The very first sentence of the MLB article I linked near the beginning described Phillips’s “infectious personality,” and that’s on display if you watch the video, where it seems he never stops smiling. Imagine that: A guy’s been traded to the Orioles and he can’t stop smiling! We don’t see that every day. Roch Kubatko’s post quoted right above here uses similar phrasing for Phillips: “He never seems to have a bad day. The smile never leaves his face.”
It’s easy for fans to discount the value of things like having a “good clubhouse guy” around in the mix. In baseball media there’s often a lot of after-the-fact justification offered about players who aren’t any good. Phillips certainly seems like one of these guys. Sometimes it’s a load of nonsense and sometimes they really do offer something invisible to the public eye.
On the MASN broadcast on Tuesday night, Melanie Newman described one way Phillips makes an impact: He just goes around, attaching himself to players and deciding they’re friends now. It sounded endearing rather than annoying.
For the 2022 season, Phillips, 28, has a $1.4 million salary. He has two more years of team control remaining after this, if the team wants to take them. A poor-hitting reserve is not going to get a huge arbitration raise, so he won’t be a huge expense. If they think he’s doing positive things behind the scenes and occasionally on the field, the Orioles will probably decide to keep him around beyond this year.
Time will tell us whether Phillips is in fact some kind of invisible “glue guy” or not. I am always skeptical of this. But also when you get down to it, I’m a sucker who wants to believe that my favorite baseball team, which has never won a World Series since I’ve been born, is going to win a World Series some day.
A guy who walks in the door of a team that lost 110 games last season talking about how he wants to win a World Series here? Like Billick said 21 years ago, you don’t tippy-toe in.

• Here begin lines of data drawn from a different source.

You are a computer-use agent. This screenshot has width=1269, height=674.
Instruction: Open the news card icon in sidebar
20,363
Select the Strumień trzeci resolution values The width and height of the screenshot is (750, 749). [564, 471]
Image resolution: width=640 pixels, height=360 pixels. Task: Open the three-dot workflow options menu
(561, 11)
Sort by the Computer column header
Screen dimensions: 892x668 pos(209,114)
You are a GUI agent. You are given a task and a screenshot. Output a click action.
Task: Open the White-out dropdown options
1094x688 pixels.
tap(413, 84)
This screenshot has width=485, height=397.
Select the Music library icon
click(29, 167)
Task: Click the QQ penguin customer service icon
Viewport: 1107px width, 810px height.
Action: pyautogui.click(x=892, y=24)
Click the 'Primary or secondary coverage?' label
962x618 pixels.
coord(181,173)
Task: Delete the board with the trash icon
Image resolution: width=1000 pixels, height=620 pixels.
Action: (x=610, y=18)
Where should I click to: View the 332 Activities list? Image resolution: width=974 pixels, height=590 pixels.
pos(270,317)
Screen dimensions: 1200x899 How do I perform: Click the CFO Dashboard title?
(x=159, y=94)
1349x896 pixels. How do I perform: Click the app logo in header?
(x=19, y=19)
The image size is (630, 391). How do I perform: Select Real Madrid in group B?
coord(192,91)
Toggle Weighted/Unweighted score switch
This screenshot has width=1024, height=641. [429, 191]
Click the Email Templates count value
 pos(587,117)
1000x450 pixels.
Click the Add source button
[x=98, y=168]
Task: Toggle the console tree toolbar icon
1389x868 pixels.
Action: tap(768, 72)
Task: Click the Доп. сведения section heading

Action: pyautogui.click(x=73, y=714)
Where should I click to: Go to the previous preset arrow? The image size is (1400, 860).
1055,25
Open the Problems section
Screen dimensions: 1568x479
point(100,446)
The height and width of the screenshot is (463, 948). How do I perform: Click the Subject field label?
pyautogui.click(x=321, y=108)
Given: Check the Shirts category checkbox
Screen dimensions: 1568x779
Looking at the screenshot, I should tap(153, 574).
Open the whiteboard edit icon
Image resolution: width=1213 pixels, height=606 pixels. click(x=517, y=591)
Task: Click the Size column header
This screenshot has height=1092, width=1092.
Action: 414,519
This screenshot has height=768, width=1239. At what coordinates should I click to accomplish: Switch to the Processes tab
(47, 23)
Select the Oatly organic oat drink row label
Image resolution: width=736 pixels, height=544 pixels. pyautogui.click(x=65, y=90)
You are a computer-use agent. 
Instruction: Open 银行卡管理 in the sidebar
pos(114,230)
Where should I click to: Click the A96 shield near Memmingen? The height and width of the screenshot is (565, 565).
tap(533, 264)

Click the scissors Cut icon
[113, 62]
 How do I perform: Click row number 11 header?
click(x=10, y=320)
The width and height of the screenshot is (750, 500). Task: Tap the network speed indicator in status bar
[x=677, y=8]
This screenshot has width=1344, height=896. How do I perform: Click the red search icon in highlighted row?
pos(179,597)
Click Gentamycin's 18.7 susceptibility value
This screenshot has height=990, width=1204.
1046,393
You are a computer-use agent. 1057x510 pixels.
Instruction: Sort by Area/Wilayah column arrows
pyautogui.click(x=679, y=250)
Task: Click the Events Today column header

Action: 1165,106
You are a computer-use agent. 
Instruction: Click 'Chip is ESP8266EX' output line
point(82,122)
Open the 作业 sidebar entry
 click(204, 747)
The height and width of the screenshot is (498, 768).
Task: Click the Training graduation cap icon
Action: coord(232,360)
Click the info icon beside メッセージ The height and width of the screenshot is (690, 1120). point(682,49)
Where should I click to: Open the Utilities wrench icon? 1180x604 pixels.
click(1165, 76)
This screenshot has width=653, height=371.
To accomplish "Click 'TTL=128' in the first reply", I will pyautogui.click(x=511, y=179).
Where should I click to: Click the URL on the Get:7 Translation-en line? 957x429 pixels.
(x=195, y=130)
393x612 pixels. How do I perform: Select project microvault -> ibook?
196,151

The Orioles are heading into the lion’s den with the strength of schedule remaining over the last two months of the season.
Phillips’s career batting line says that we probably don’t want him being the one carrying the spear, but if he’s going around telling everyone else who’s never been a part of a winning team before that you know what, we can take that lion down. .. well, it certainly can’t hurt – especially as long as he never faces a left-handed pitcher. That would be freaking awesome.